Stuck for an idea? Start here


Perhaps you’ve decided that since your job search isn’t going well, you should maybe accept your fate and become self-employed.

Perhaps you’re sitting in cubicleland, and are dreaming of being your own boss.

Or maybe you’re still in school, but thinking that you’d rather build your own future than depend on the kindness of strangers to give you employment.

Whatever your motivations for going down the entrepreneurial route — and remember, “entrepreneurial” can apply to starting a not-for-profit just as much as a for-profit venture — there’s usually one stumbling block that holds most of us back.

Lack of an idea.

That’s because, of course, when we think of entrepreneurs that make it we focus on the big guns. We think of the billionaires — the Gates, Jobs, Zuckerberg types — and not the hundred million plus self-employed individuals around the world.

No, you haven’t heard of them the way the Silicon élite come trippingly to the tongue, but guess what, all of them are feeding their families, putting something away for the future, and having a good time doing it.

So here’s some ideas to stimulate your ideas — a small example of what conversation with a PDD advisor might look like (and then go on into much more depth).

Fractal patterns: Go to Manhattan, and walk up Broadway, or up Lexington Avenue. (Both have a subway for when your feet get tired). Tell me what you see.

If your eyes are open, you’ll see a pattern emerge. Every four blocks or so it starts over again. What, another deli, another dry cleaners, another variety store?

Sure, in a huge city like New York you can find shops that sell things that you can’t get anywhere else in North America. That’s the advantage of world cities.

But for ordinary people, the neighbourhood has to have very ordinary services. And in a large urban centre, when you commute using transit you do your errands on foot walking home. So giving good service doing something perfectly ordinary can create a vibrant business that serves a neighbourhood.

Look around where you live, and see what its pattern is — and then, how you might carve out a niche to differentiate a perfectly ordinary offering there.

Import replacement: Jane Jacobs, in The Economy of Cities, talked about why some cities grew and others languished. She said import replacement — businesses starting up to make something the region used to import from somewhere else — was the key to their growth.

In a world with 3D printers sitting on desktops, it’s become easier than ever to build replacements. Literally, the garage or basement as your office is possible again for far more than computer stuff.

But it’s even more than manufacturing. Sometimes, it can be as simple as brokering what already exists.

You’d think, with the Internet as we know it turning twenty, that all the information would be out there and intermediaries no longer required.

Yet how many people that need printed materials — letterheads, envelopes, and the like — deal with their local print shop, as opposed to some firm they found on the net thousands of kilometres away? Mostly, the local providers don’t communicate all that well to their own community, and businesses in a hurry go with the first good offer they find on a search.

Put the pieces of your community’s economy together, and you’ve got a profitable business in finder’s fees and shares of transactions, especially since remote suppliers often require quantities on order that tie up working capital in inventories where a local provider, even if slightly more expensive (they have to pay you, too, now) can do runs on demand and same day service.

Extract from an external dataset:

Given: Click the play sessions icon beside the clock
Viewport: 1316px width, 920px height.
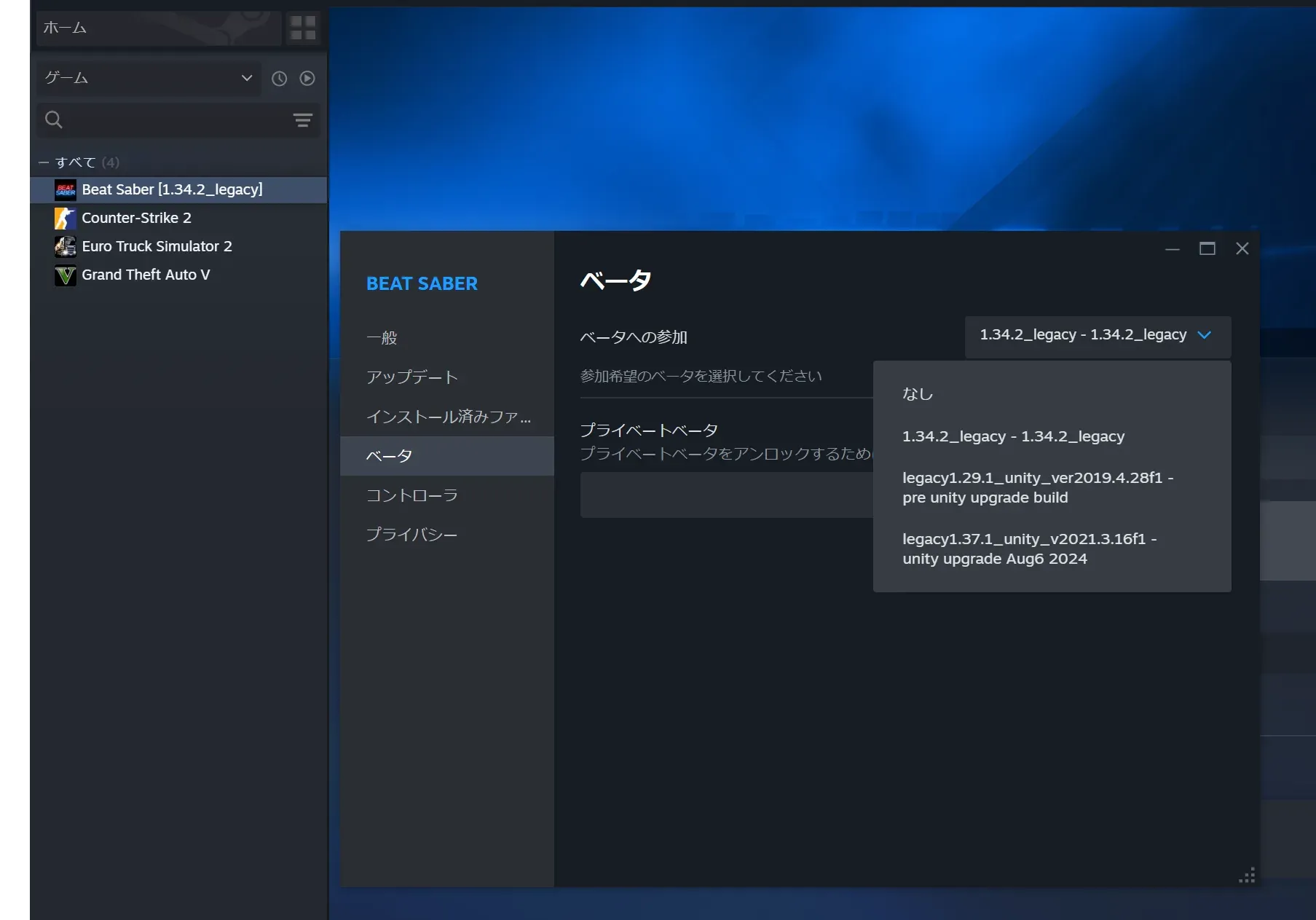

Look for connections that substitute for things being imported to your community, and you’ve got a business opportunity.

Many players under one roof: You like quality meats hand cut to order, superb cheeses, and many other delicacies. You’d like all-organic produce. Yet there’s no affordable specialty grocer where you live.

Don’t wait and hope that someone like Whole Foods comes to your community. Think of building it.

After all, what is a grocery store, but a produce vendor, a butcher, a cheesemonger, etc., all under one roof.

You can put together a cooperative venture to put small independents into one space that a traditional chain might think of as “too small” — but plenty big enough to serve a neighbourhood well.

It doesn’t have to be food. What could you combine, to make something unique, and share the risks at the same time?

It doesn’t have to be cutting edge: There’s a lot of interest these days in renewable energy solutions. But there’s also questions about how long all these take to pay back.

But most homes in North America get their hot water from a hot water tank. Periodically they use copious amounts of electricity or natural gas reheating the whole tank.

Customer payback is fast whether the customer choses to go to inline water heaters (as are used in Europe), or a solar hot water system (forty year old technology). What’s more, fewer people are doing that, compared to all the people doing solar electrical panels on roofs.

You can catch a current wave, and yet pick a part of it that isn’t heavily populated, and do quite well, indeed — especially since proven older technologies will often come with faster paybacks for customers (making the risk of doing business with you less).

The whole point of today’s post was to stimulate your own thinking. Self-employment isn’t for everyone, but it should be a real option for far more of us — and if you’re one of those handed a forced early retirement package or buyout, it may be a lifesaver if you’re not actually ready to stop working yet.

One of the advantages of the Personal Due Diligence advisor relationship is that it’s for far more than just a moment of crisis. It’s for constantly seeking ways to minimize your risk, and generate opportunities. Perhaps you’ll be passing them to your children — but why forgo having them?